Without entirely leaving folk behind — he styled himself as a modern troubadour — he quickly produced a stream of mid-1960s songs with trippy, elliptical lyrics that evoke the nascent drug culture of the time.
At 68, Donovan likes touring less than he did in the old days. Still, he is planning a celebration of some sort (he won’t be specific) for the 50th anniversary of his first hits, in 2015. And having been inducted in the Rock and Roll Hall of Fame in 2012, he also joined the Songwriters Hall of Fame at that institution’s annual awards ceremony in New York on Thursday. He recently discussed his approach to songwriting.
Q: You’ve touched on a number of styles over the years — the folksiness of “Catch the Wind,” the early psychedelia of “Sunshine Superman,” the bluesy sound of “Season of the Witch,” the almost Elizabethan quality of “Guinevere,” the jazz-tinged “Beat Cafe,” the country music on “Shades of Blue.” Were you consciously trying to embrace that variety, or is it just how things unfolded?
A: I think that must have come from my love of popular music and the idea of packing an extraordinary story into a three-minute disc. I found that I just liked to listen to, and to try my hand at, many different kinds of music. You know that we were all first powered by jazz when we were young, in the music scene in Britain, especially.
Jazz, blues and folk are a great way of expression. But I also listened carefully to what Buddy Holly, the Everly Bros. and Elvis Presley were doing. Songwriting has always been at the center of what I do, and the making of well-made songs, with poetry in mind, and on subjects that pop music doesn’t necessarily cover, has always been, for me, a fine thing to be fascinated with.
But the fact that the genres I used kept changing may have made it hard to put a finger on what Donovan does. At first it was, “Oh, he’s a folk singer.” Then I used a little jazz, a little classical music. And it was hard in those days, because everybody was in a faction. You played rhythm and blues, or folk, or jazz, or classical. I felt that putting them all together seemed a lot of fun.

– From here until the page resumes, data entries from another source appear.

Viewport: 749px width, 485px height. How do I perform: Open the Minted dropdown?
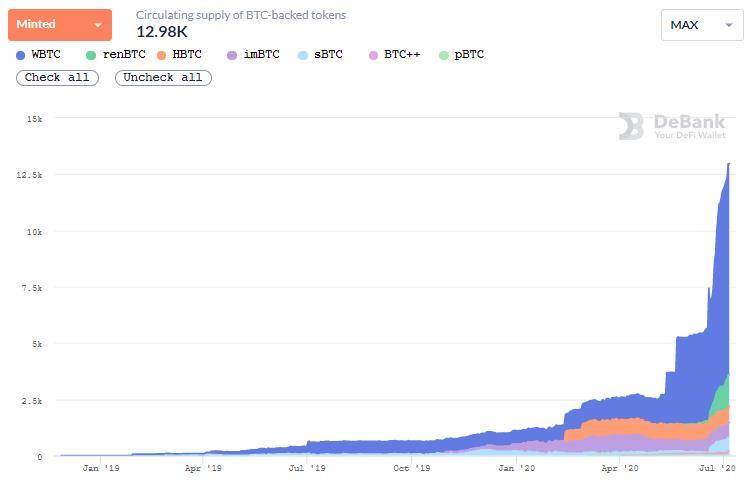(60, 25)
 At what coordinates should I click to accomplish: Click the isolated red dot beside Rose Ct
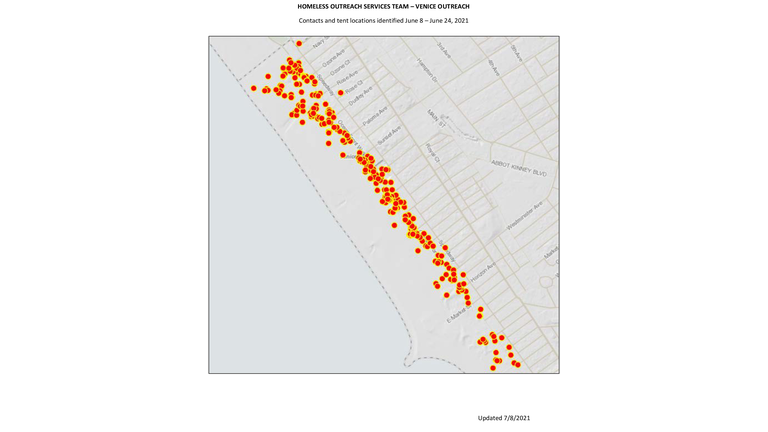point(341,93)
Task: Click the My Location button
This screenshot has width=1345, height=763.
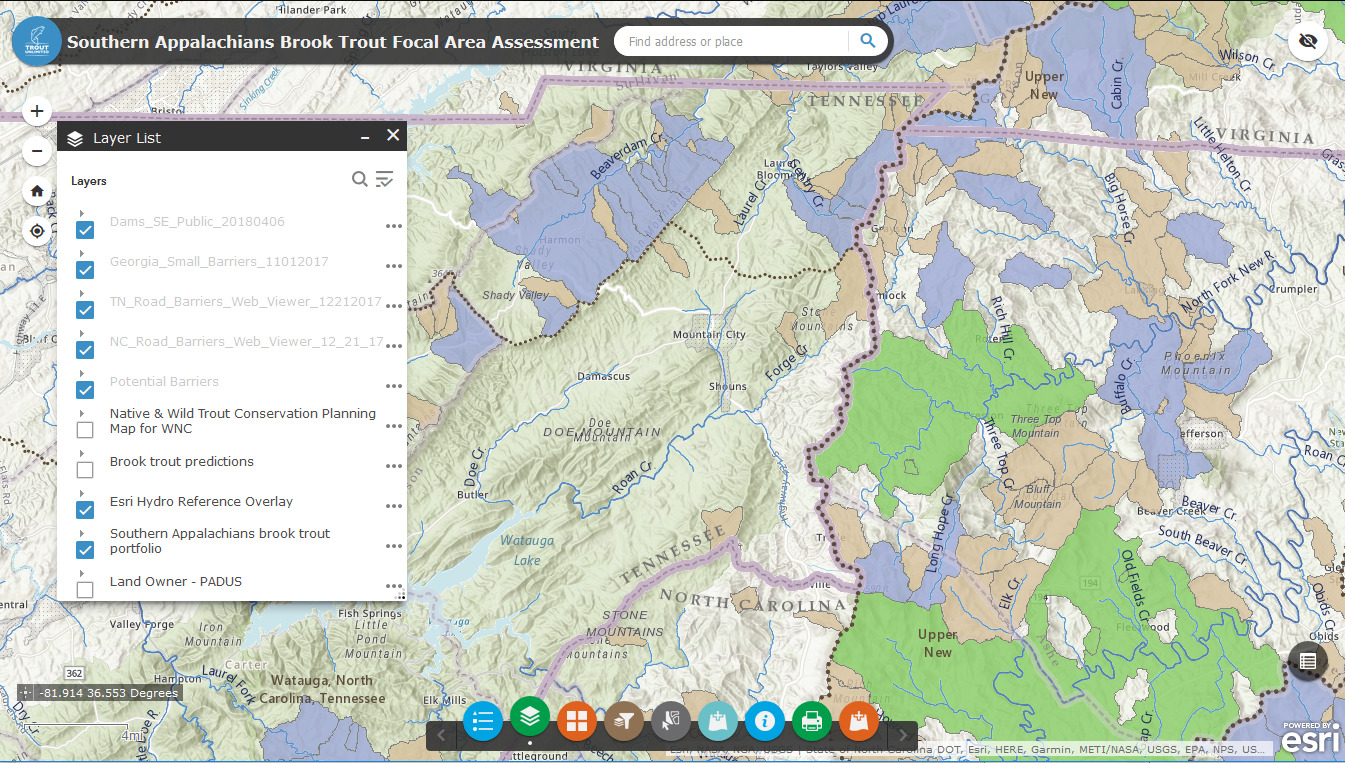Action: click(37, 231)
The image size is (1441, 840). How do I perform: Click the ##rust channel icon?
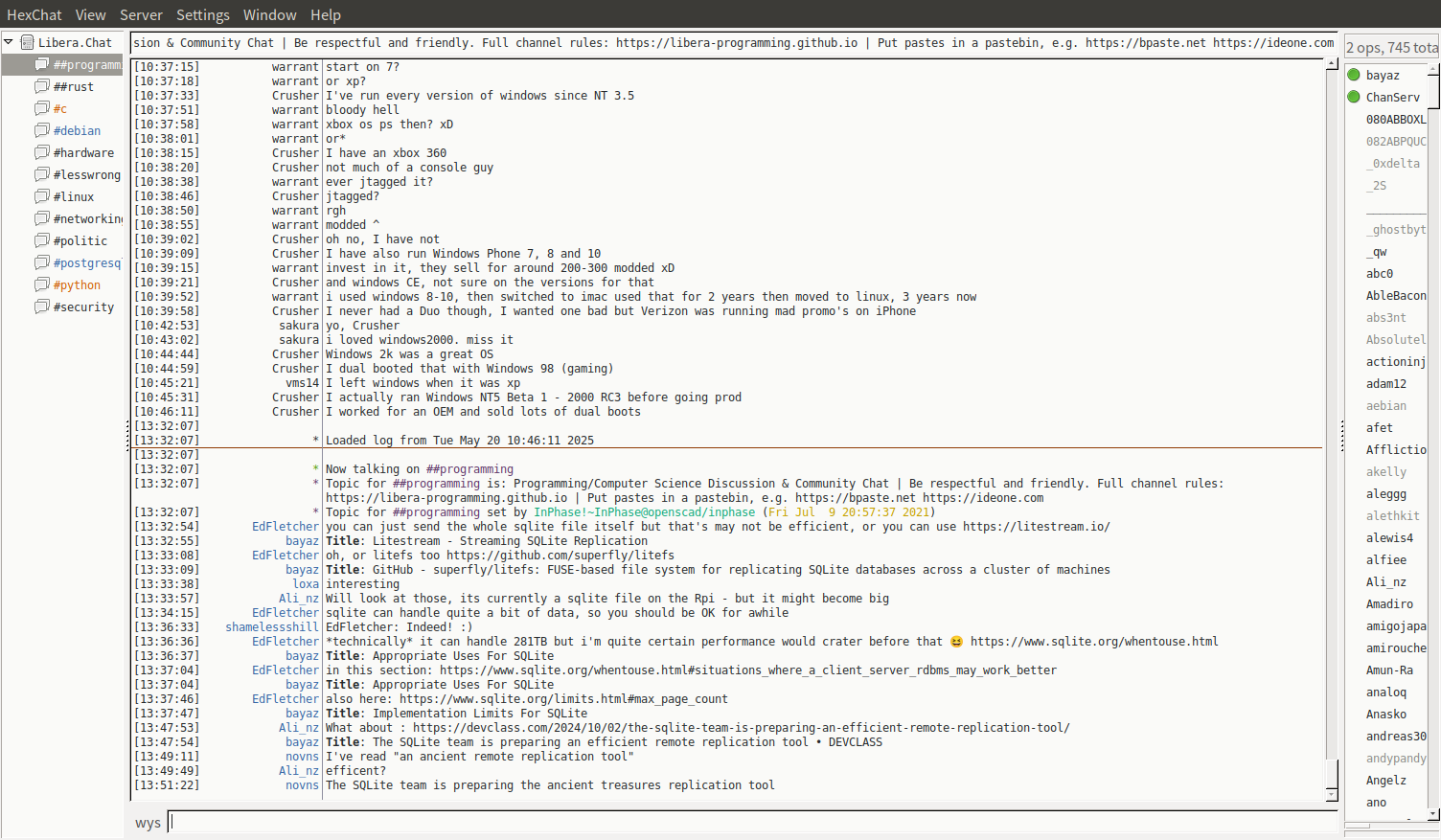[x=42, y=86]
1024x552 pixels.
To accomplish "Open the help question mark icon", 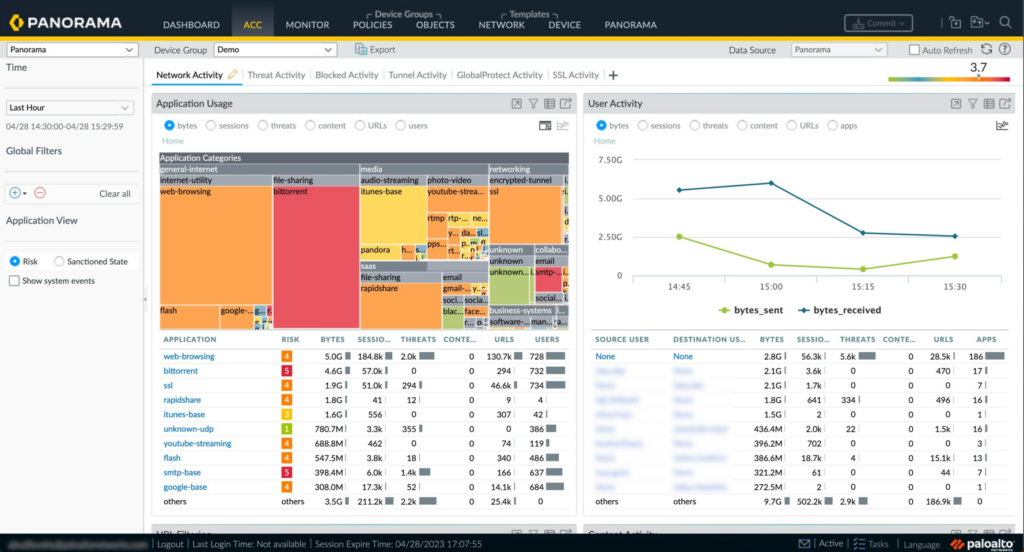I will pos(1003,50).
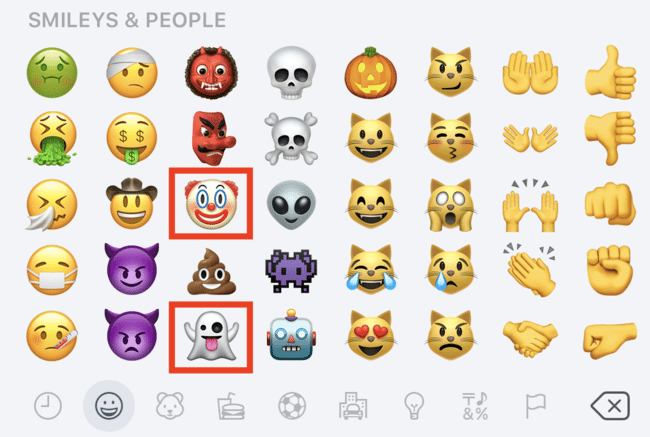Pick the cowboy hat face emoji
Screen dimensions: 650x437
[x=132, y=203]
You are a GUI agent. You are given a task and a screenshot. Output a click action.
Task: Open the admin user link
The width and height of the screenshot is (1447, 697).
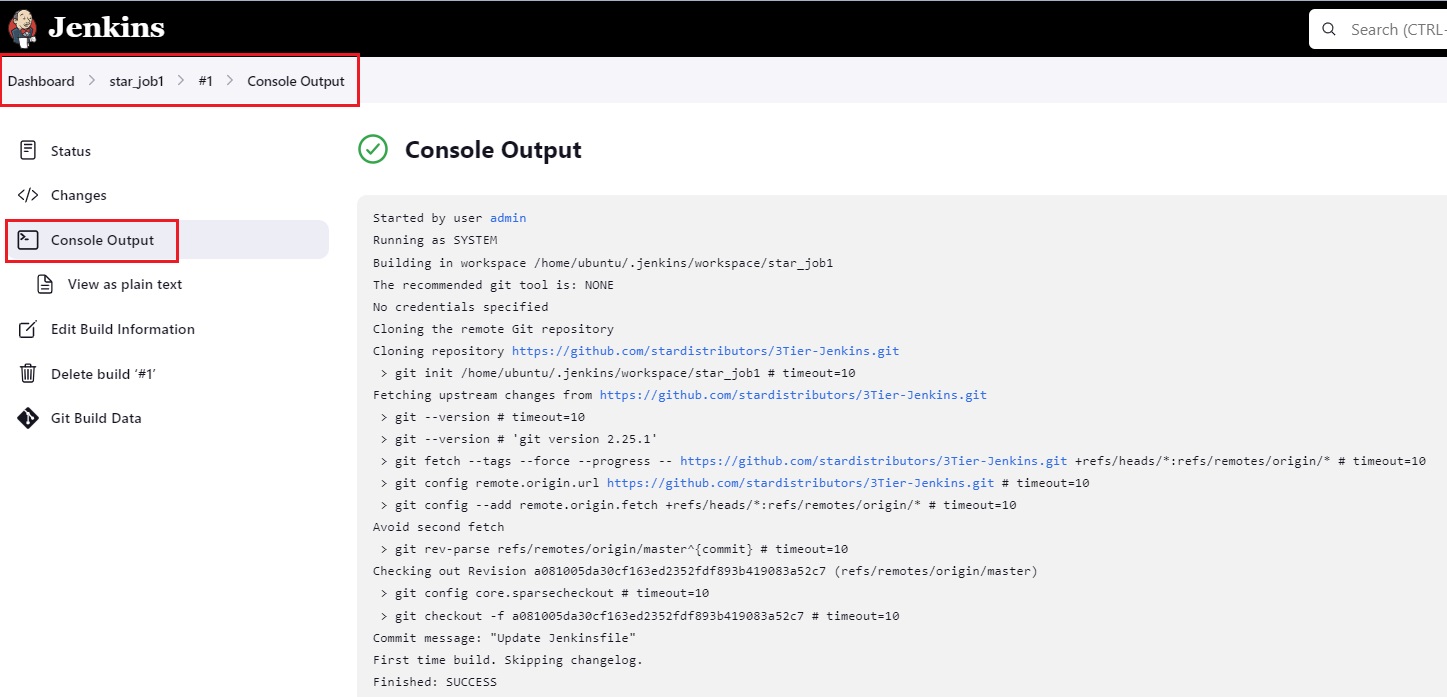(508, 218)
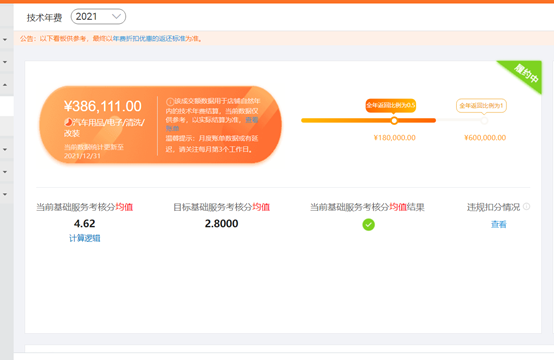Expand the topmost sidebar section arrow

pyautogui.click(x=5, y=40)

Q: Your approach to arrangements has been one of your hallmarks, but you began very simply, with just voice and guitar. How did you become interested in orchestration?
A: My producer, Mickie Most, introduced me to John Cameron, in mid-1965. John had just come down from Cambridge, and he knew everything about classical music, folk, jazz — he could do anything, and he knew how to draw on all the elements I wanted. I would tell him: “On this song, I want a harpsichord, a theremin, Caribbean congas and upright bass, but it would be nice to have an electric bass, too. And a sitar.” And because I hadn’t been trained as a musician, I would draw out sections, and change the beat, as the song’s drama required it, particularly with something like “The Legend of a Girl Child Linda,” the seven-minute song on the “Sunshine Superman” album.
It wasn’t a problem for John, because he was a free spirit — he would just write down what I wanted. But I remember him saying, at one point, “Wait a minute — you actually mean the music to be like a soundtrack to the lyrics.” And that was exactly right. The lyric was the story, and I wanted the music to illustrate it — to be the soundtrack to the movie you would see when you close your eyes and listen to the song.
Q: It’s interesting that you think of your songs in visual terms.
A: For me, it was experimental. But the actual trying out of different things, I think most of it came from art. Although I didn’t go to art school, I’m a painter, and by the time I almost entered art school, I decided that I wanted to do the music. But in modern art you have collage, and in film you have montage, and I think these elements must have entered the way I was putting all these bits together.